### REQUIRED TASK
Can you pick up the passage on the student model training methods and the computing device, and continue it from its last sentence?

### EXTRACT PROVIDED
START
At block 322, the system implementing the method 300 determines if there are data objects remaining in the set of data objects sampled from the training dataset. For example, if there are no data objects remaining, the system implementing the method 300 continues to block 324. However, in another example, if there are data objects remaining, the system implementing the method 300 returns to block 304 and continues to the next data object. Furthermore, in various embodiments, once all of the data objects from the set of data objects sampled from the training data set have been processed by the system implementing the method 300, the method 300 continues at block 324 and proceeds to the next/last training iteration. For example, if the total number of training iterations is one-hundred, the method 300 is performed for that number of iterations.



FIG. 4 is a flow diagram showing a method 400 for updating a past student model in accordance with an embodiment. The method 400 can be performed, for instance, by the knowledge distillation tool 104 of FIG. 1. As shown at block 402, the system implementing the method 400 determines if an update interval has expired. As described above, in various embodiments, the training techniques can be performed over a number of iterations. For example, as part of the method 300 described above in connection with FIG. 3, at the end of an iteration, the system implementing the method 400 determines if the update interval (e.g., thirty training iterations) has expired.


In an embodiment, if the system implementing the method 400 determines the update interval has expired, the method 400 continues to block 404. At block 404, the system implementing the method 400 updates the past student model based on the current student model. For example, the parameters of the student model are used to update the parameters of the past student model. In an embodiment, if the system implementing the method 400 determines the update interval has not expired, the method 400 continues to block 406. At block 406, the system implementing the method 400 maintains the past student model.



FIG. 5 is a flow diagram showing a method 500 for causing a trained student model to perform one or more tasks in accordance with an embodiment. The method 500 can be performed, for instance, by the user device 102 of FIG. 1. As shown at block 502, the system implementing the method 500 obtains a trained student model. For example, the student model trained using method 300 can be obtained by an application executed by the user device. At block 504, the system implementing the method 500 causes the trained student model to perform one or more tasks. For example, as described above in connection with FIG. 1, the trained student model generates labels for images through the application executed by the user device.


Having described embodiments of the present invention, FIG. 6 provides an example of a computing device in which embodiments of the present invention may be employed. Computing device 600 includes bus 610 that directly or indirectly couples the following devices: memory 612, one or more processors 614, one or more presentation components 616, input/output (I/O) ports 618, input/output components 620, and illustrative power supply 622. Bus 610 represents what may be one or more busses (such as an address bus, data bus, or combination thereof). Although the various blocks of FIG. 6 are shown with lines for the sake of clarity, in reality, delineating various components is not so clear, and metaphorically, the lines would more accurately be gray and fuzzy. For example, one may consider a presentation component such as a display device to be an I/O component. Also, processors have memory. The inventors recognize that such is the nature of the art and reiterate that the diagram of FIG. 6 is merely illustrative of an exemplary computing device that can be used in connection with one or more embodiments of the present technology. Distinction is not made between such categories as “workstation,” “server,” “laptop,” “handheld device,” etc., as all are contemplated within the scope of FIG. 6 and reference to “computing device.”
END
### EXTRACTED ENTRIES
START
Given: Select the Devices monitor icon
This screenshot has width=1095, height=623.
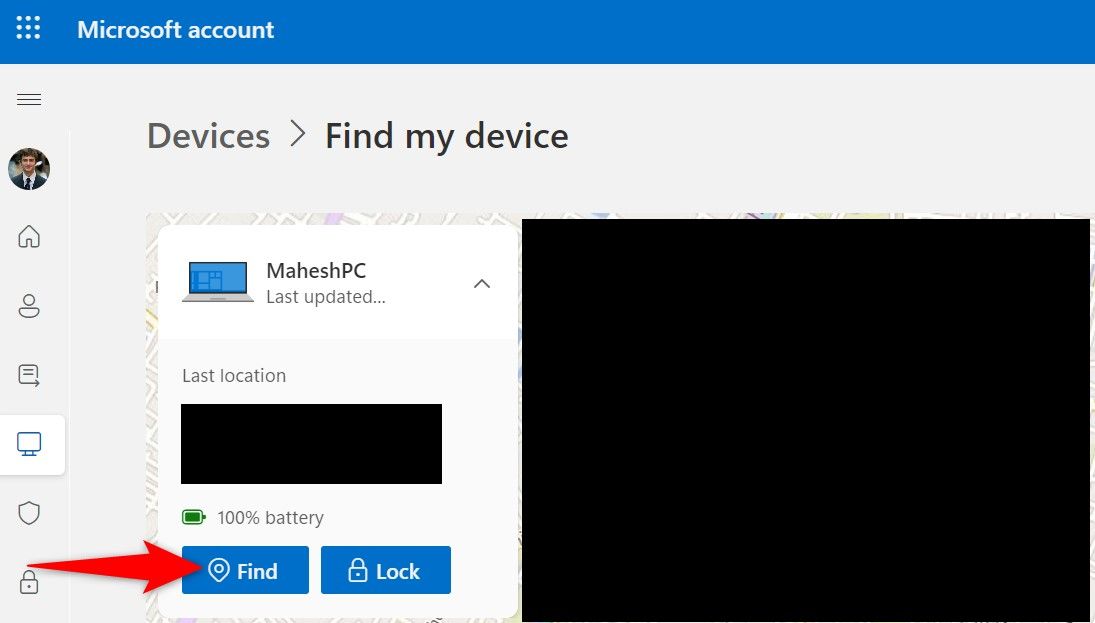Looking at the screenshot, I should click(x=29, y=444).
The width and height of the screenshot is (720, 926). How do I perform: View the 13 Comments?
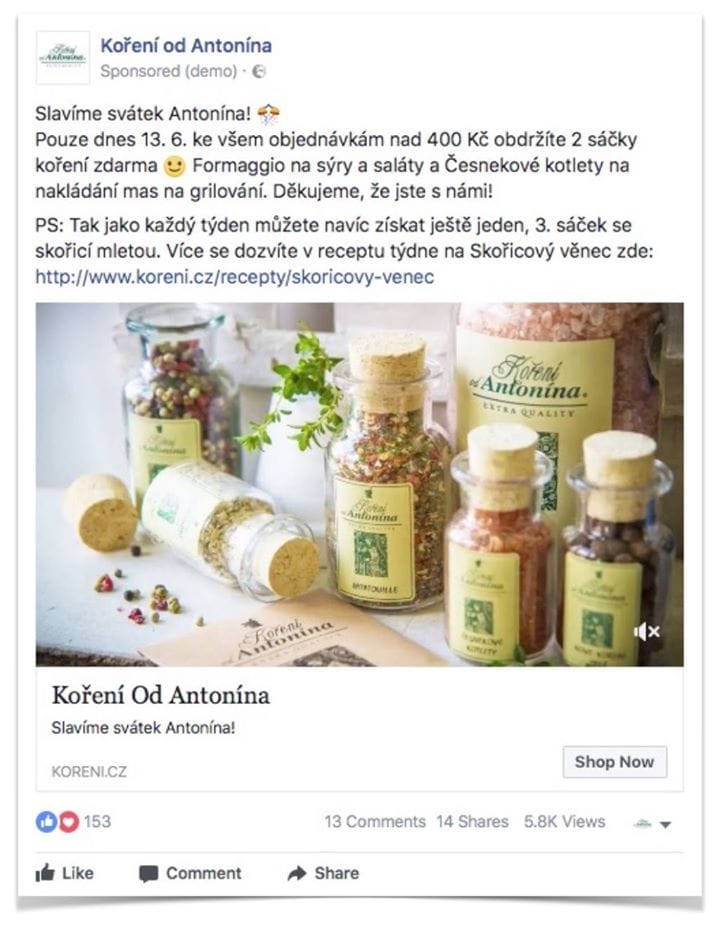pos(375,821)
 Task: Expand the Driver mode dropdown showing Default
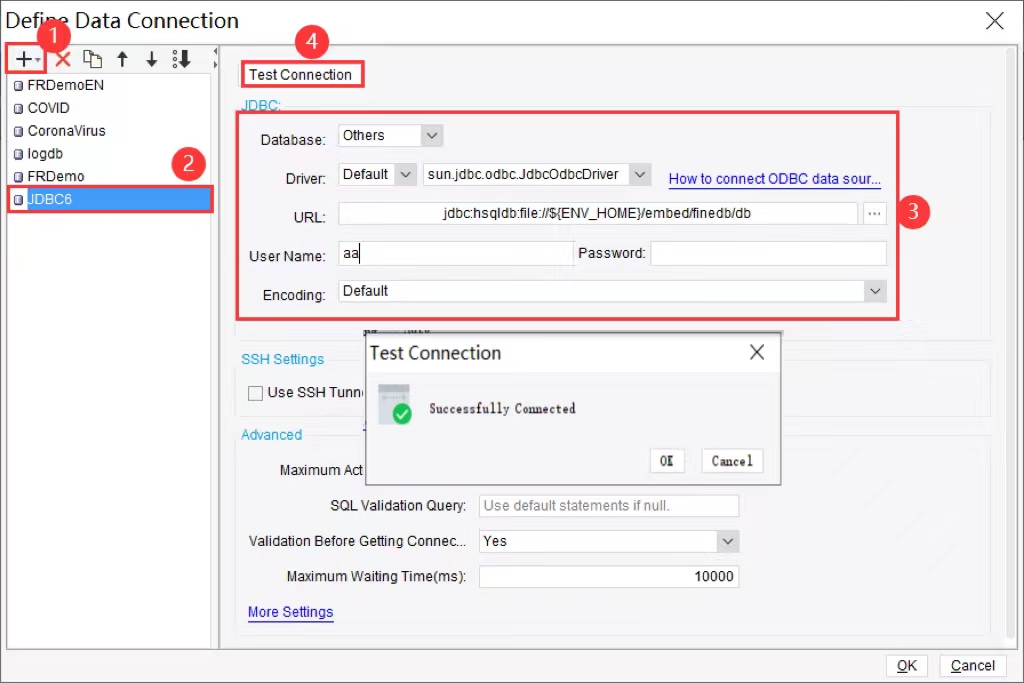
END
### EXERCISE ANSWER
Computing device 600 typically includes a variety of computer-readable media. Computer-readable media can be any available media that can be accessed by computing device 600 and includes both volatile and nonvolatile media, removable and non-removable media. By way of example, and not limitation, computer-readable media may comprise computer storage media and communication media. Computer storage media includes both volatile and nonvolatile, removable and non-removable media implemented in any method or technology for storage of information such as computer-readable instructions, data structures, program modules, or other data. Computer storage media includes, but is not limited to, RAM, ROM, EEPROM, flash memory or other memory technology, CD-ROM, digital versatile disks (DVDs) or other optical disk storage, magnetic cassettes, magnetic tape, magnetic disk storage or other magnetic storage devices, or any other medium which can be used to store the desired information and which can be accessed by computing device 600. Computer storage media does not comprise signals per se. Communication media typically embodies computer-readable instructions, data structures, program modules, or other data in a modulated data signal such as a carrier wave or other transport mechanism and includes any information delivery media. The term “modulated data signal” means a signal that has one or more of its characteristics set or changed in such a manner as to encode information in the signal. By way of example, and not limitation, communication media includes wired media, such as a wired network or direct-wired connection, and wireless media, such as acoustic, RF, infrared, and other wireless media. Combinations of any of the above should also be included within the scope of computer-readable media.


Memory 612 includes computer storage media in the form of volatile and/or nonvolatile memory. As depicted, memory 612 includes instructions 624. Instructions 624, when executed by processor(s) 614 are configured to cause the computing device to perform any of the operations described herein, in reference to the above discussed figures, or to implement any program modules described herein. The memory may be removable, non-removable, or a combination thereof. Exemplary hardware devices include solid-state memory, hard drives, optical-disc drives, etc. Computing device 600 includes one or more processors that read data from various entities such as memory 612 or I/O components 620. Presentation component(s) 616 present data indications to a user or other device. Exemplary presentation components include a display device, speaker, printing component, vibrating component, etc.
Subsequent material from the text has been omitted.